**TO DO:** An exact transcription of the entries is required, with no images included.

___ AVAILABLE DATA ___

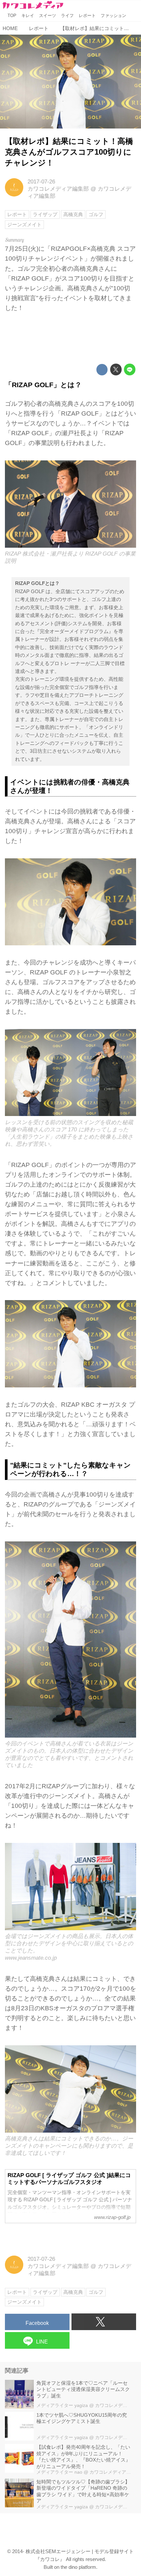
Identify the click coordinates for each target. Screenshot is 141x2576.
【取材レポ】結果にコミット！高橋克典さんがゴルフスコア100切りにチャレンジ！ (69, 152)
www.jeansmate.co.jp (31, 1958)
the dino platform (78, 2567)
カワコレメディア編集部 (58, 189)
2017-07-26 (41, 182)
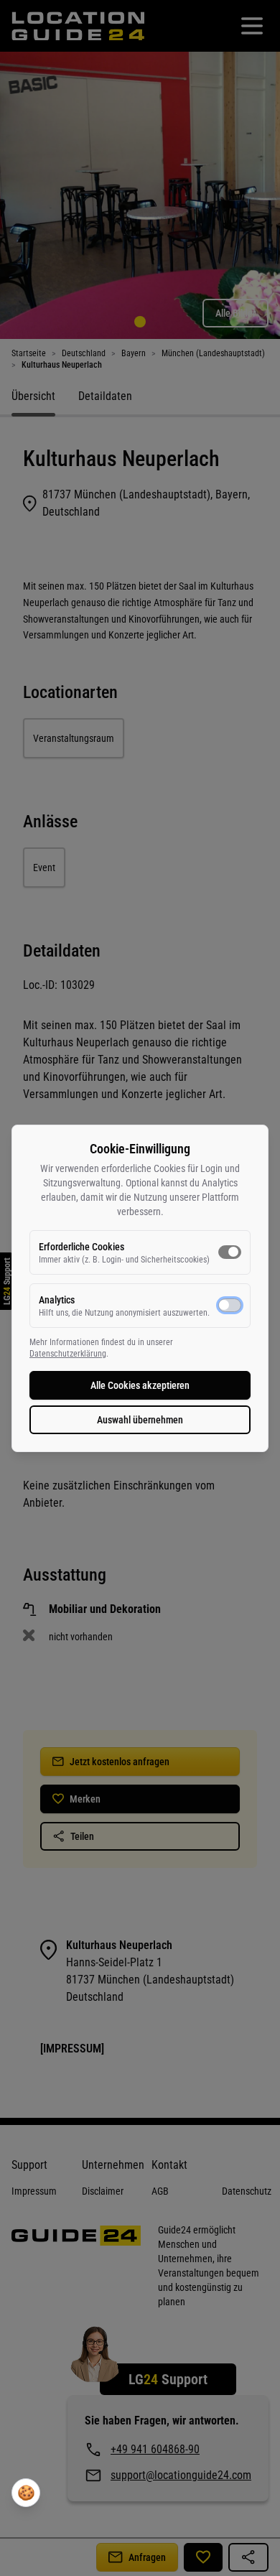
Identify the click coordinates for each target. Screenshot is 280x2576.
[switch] (229, 1251)
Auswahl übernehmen (140, 1420)
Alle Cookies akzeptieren (140, 1385)
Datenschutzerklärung (67, 1354)
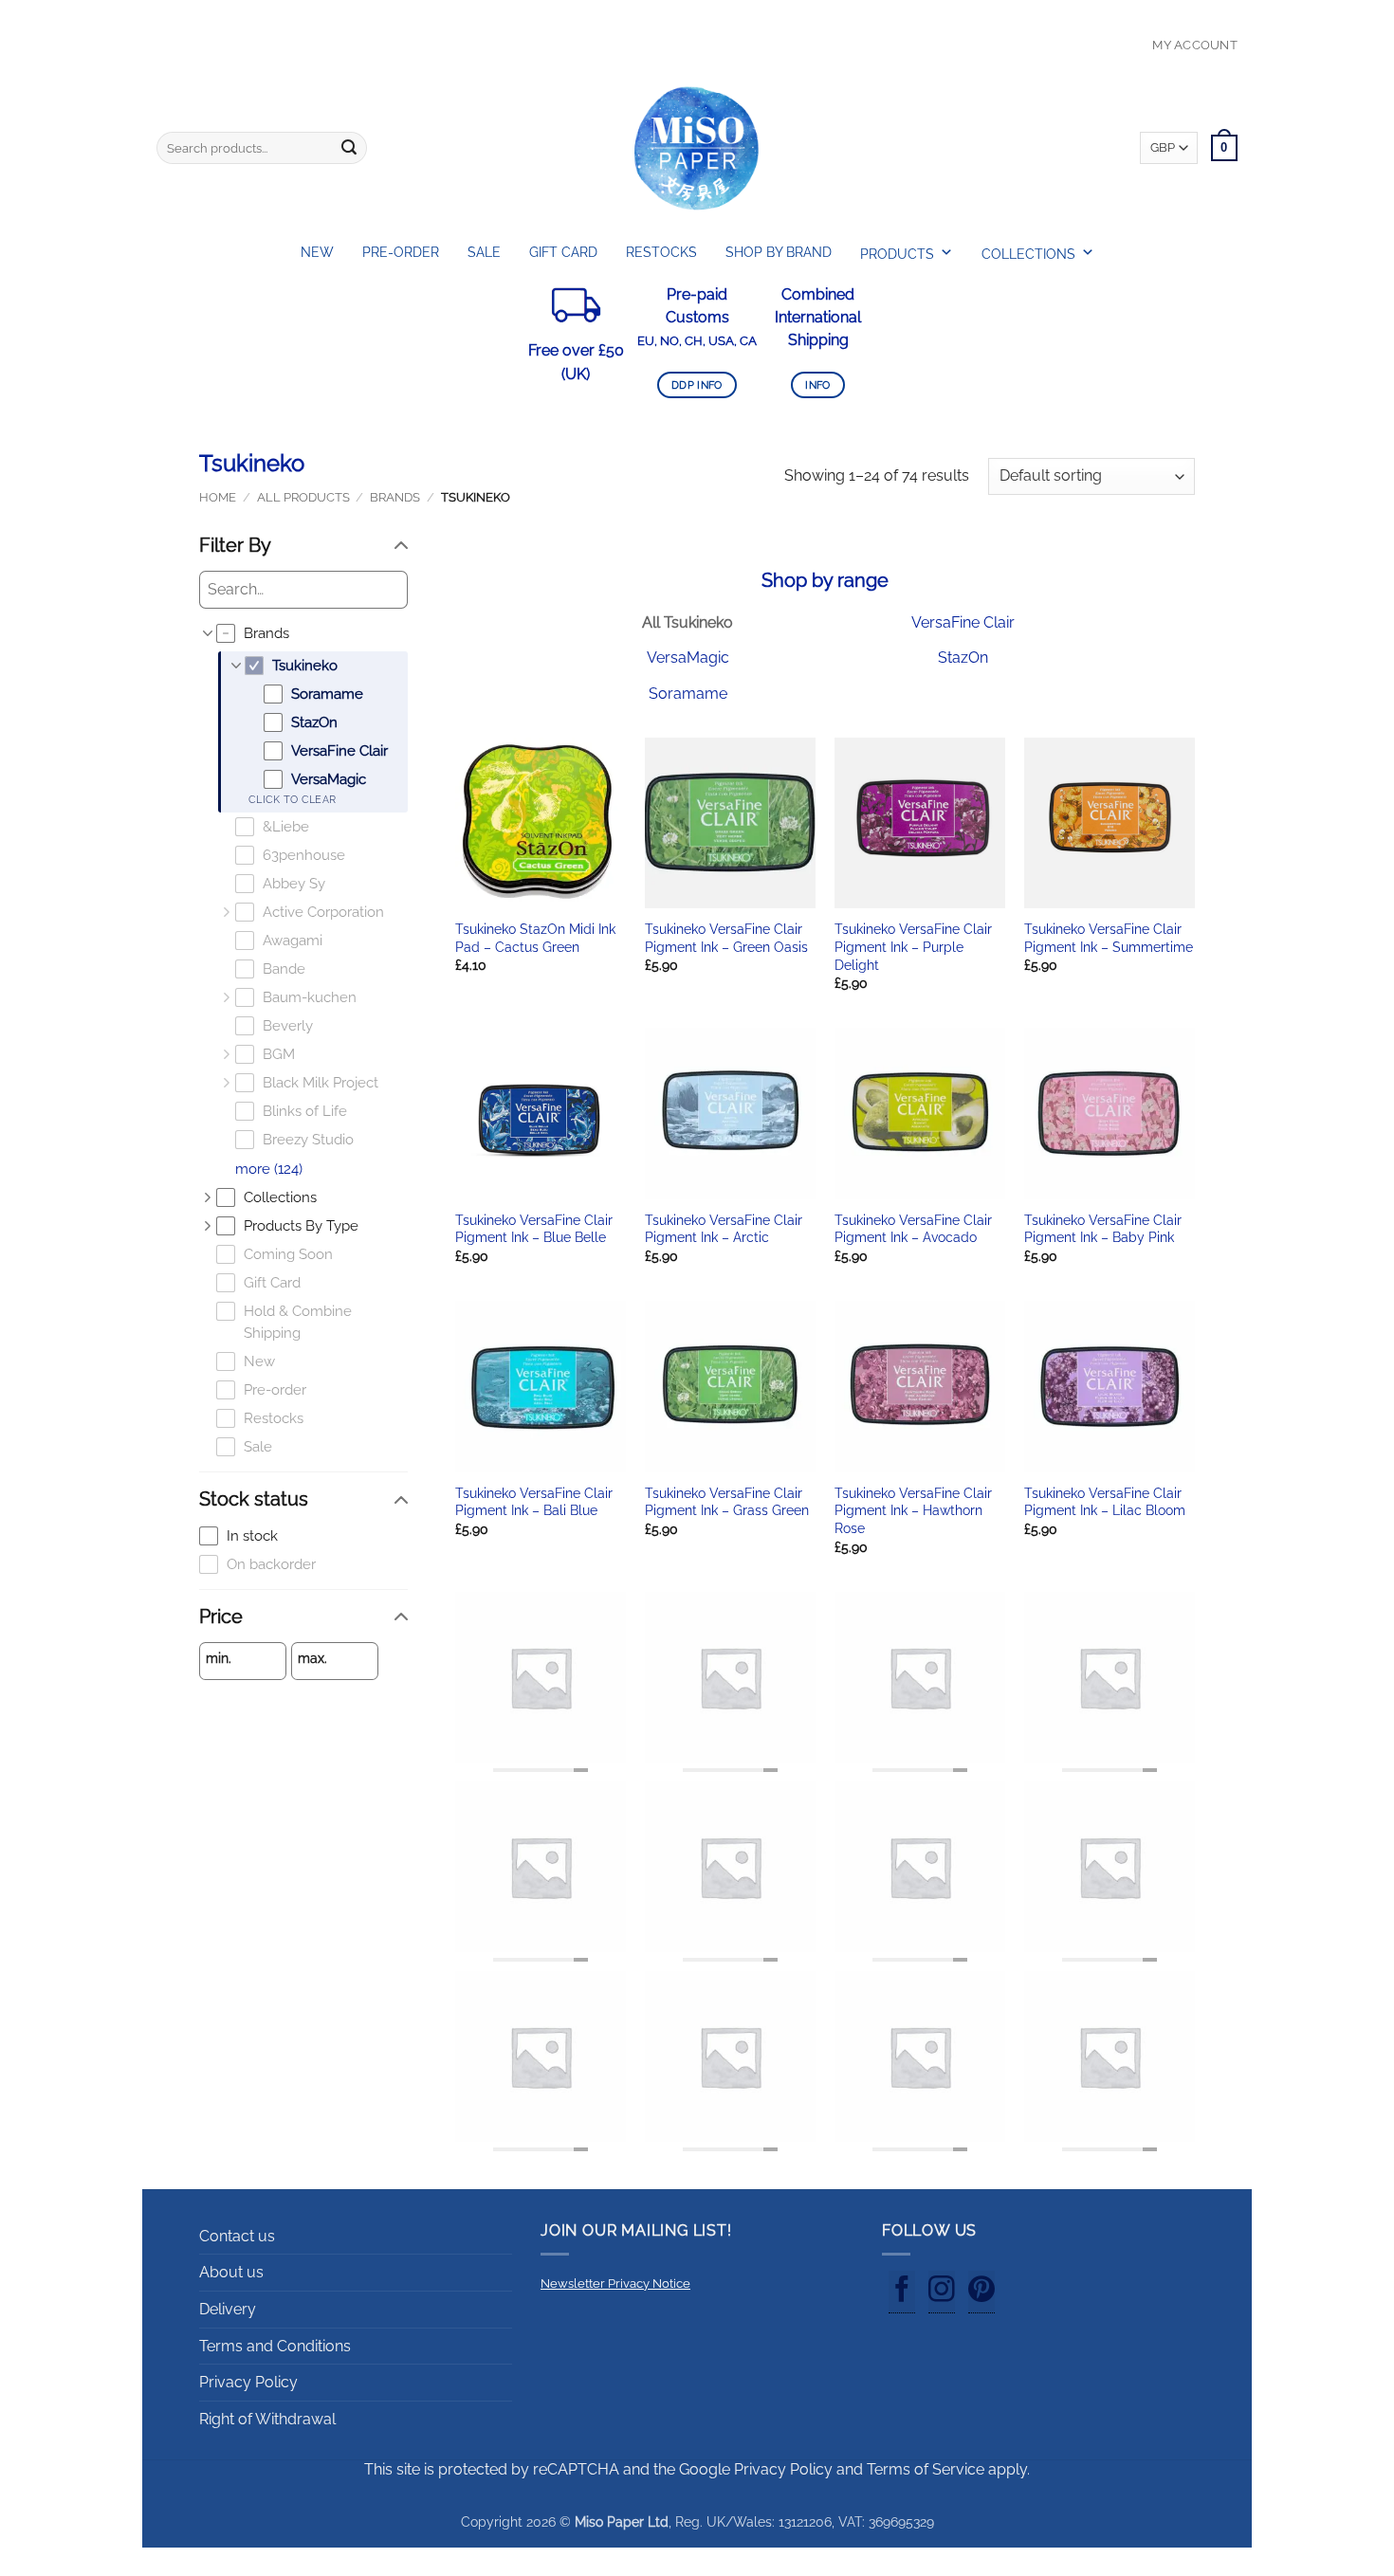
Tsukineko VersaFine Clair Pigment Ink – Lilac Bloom (1104, 1502)
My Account (1195, 45)
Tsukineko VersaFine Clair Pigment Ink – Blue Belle (534, 1229)
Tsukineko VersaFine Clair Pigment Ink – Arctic (723, 1229)
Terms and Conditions (275, 2346)
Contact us (237, 2236)
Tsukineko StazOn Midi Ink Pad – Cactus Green (535, 938)
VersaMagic (688, 658)
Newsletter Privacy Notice (615, 2283)
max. (312, 1658)
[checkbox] (312, 634)
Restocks (661, 252)
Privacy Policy (248, 2382)
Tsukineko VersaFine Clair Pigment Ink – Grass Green (727, 1502)
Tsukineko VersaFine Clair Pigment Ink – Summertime (1108, 938)
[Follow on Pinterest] (981, 2292)
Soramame (688, 694)
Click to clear (292, 800)
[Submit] (349, 148)
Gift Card (563, 252)
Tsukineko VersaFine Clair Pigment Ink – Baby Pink (1103, 1229)
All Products (303, 497)
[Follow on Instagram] (941, 2292)
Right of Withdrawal (267, 2419)
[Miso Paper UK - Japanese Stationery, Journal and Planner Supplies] (697, 148)
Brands (395, 497)
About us (231, 2272)
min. (218, 1658)
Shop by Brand (778, 252)
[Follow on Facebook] (902, 2292)
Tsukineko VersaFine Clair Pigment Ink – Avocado (913, 1229)
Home (217, 497)
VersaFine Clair (963, 622)
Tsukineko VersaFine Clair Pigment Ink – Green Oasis (726, 938)
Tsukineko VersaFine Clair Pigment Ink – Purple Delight (913, 946)
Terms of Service (925, 2469)
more (269, 1169)
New (317, 252)
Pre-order (400, 252)
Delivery (227, 2309)
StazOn (963, 658)
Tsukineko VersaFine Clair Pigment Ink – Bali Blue (534, 1502)
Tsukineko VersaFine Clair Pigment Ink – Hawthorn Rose (913, 1510)
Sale (484, 252)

___

**EXERCISE RESULT:**
Identify the click coordinates for each target. Screenshot is 141x2576.
【取材レポ】結果にコミット！高橋克典さんがゴルフスコア100切りにチャレンジ！ (69, 152)
www.jeansmate.co.jp (31, 1958)
the dino platform (78, 2567)
カワコレメディア編集部 (58, 189)
2017-07-26 (41, 182)
Identify the click coordinates for each target. Screenshot is 280x2576.
[switch] (229, 1251)
Auswahl übernehmen (140, 1420)
Alle Cookies akzeptieren (140, 1385)
Datenschutzerklärung (67, 1354)
Tsukineko VersaFine Clair Pigment Ink – Lilac Bloom (1104, 1502)
My Account (1195, 45)
Tsukineko VersaFine Clair Pigment Ink – Blue Belle (534, 1229)
Tsukineko VersaFine Clair Pigment Ink – Arctic (723, 1229)
Terms and Conditions (275, 2346)
Contact us (237, 2236)
Tsukineko StazOn Midi Ink Pad – Cactus Green (535, 938)
VersaMagic (688, 658)
Newsletter Privacy Notice (615, 2283)
max. (312, 1658)
[checkbox] (312, 634)
Restocks (661, 252)
Privacy Policy (248, 2382)
Tsukineko VersaFine Clair Pigment Ink – Grass Green (727, 1502)
Tsukineko VersaFine Clair Pigment Ink – Summertime (1108, 938)
[Follow on Pinterest] (981, 2292)
Soramame (688, 694)
Click to clear (292, 800)
[Submit] (349, 148)
Gift Card (563, 252)
Tsukineko VersaFine Clair Pigment Ink – Baby Pink (1103, 1229)
All Products (303, 497)
[Follow on Instagram] (941, 2292)
Right of Withdrawal (267, 2419)
[Miso Paper UK - Japanese Stationery, Journal and Planner Supplies] (697, 148)
Brands (395, 497)
About us (231, 2272)
min. (218, 1658)
Shop by Brand (778, 252)
[Follow on Facebook] (902, 2292)
Tsukineko VersaFine Clair Pigment Ink – Avocado (913, 1229)
Home (217, 497)
VersaFine Clair (963, 622)
Tsukineko VersaFine Clair Pigment Ink – Green Oasis (726, 938)
Tsukineko VersaFine Clair Pigment Ink – Purple Delight (913, 946)
Terms of Service (925, 2469)
more (269, 1169)
New (317, 252)
Pre-order (400, 252)
Delivery (227, 2309)
StazOn (963, 658)
Tsukineko VersaFine Clair Pigment Ink – Bali Blue (534, 1502)
Tsukineko VersaFine Clair Pigment Ink – Hawthorn Rose (913, 1510)
Sale (484, 252)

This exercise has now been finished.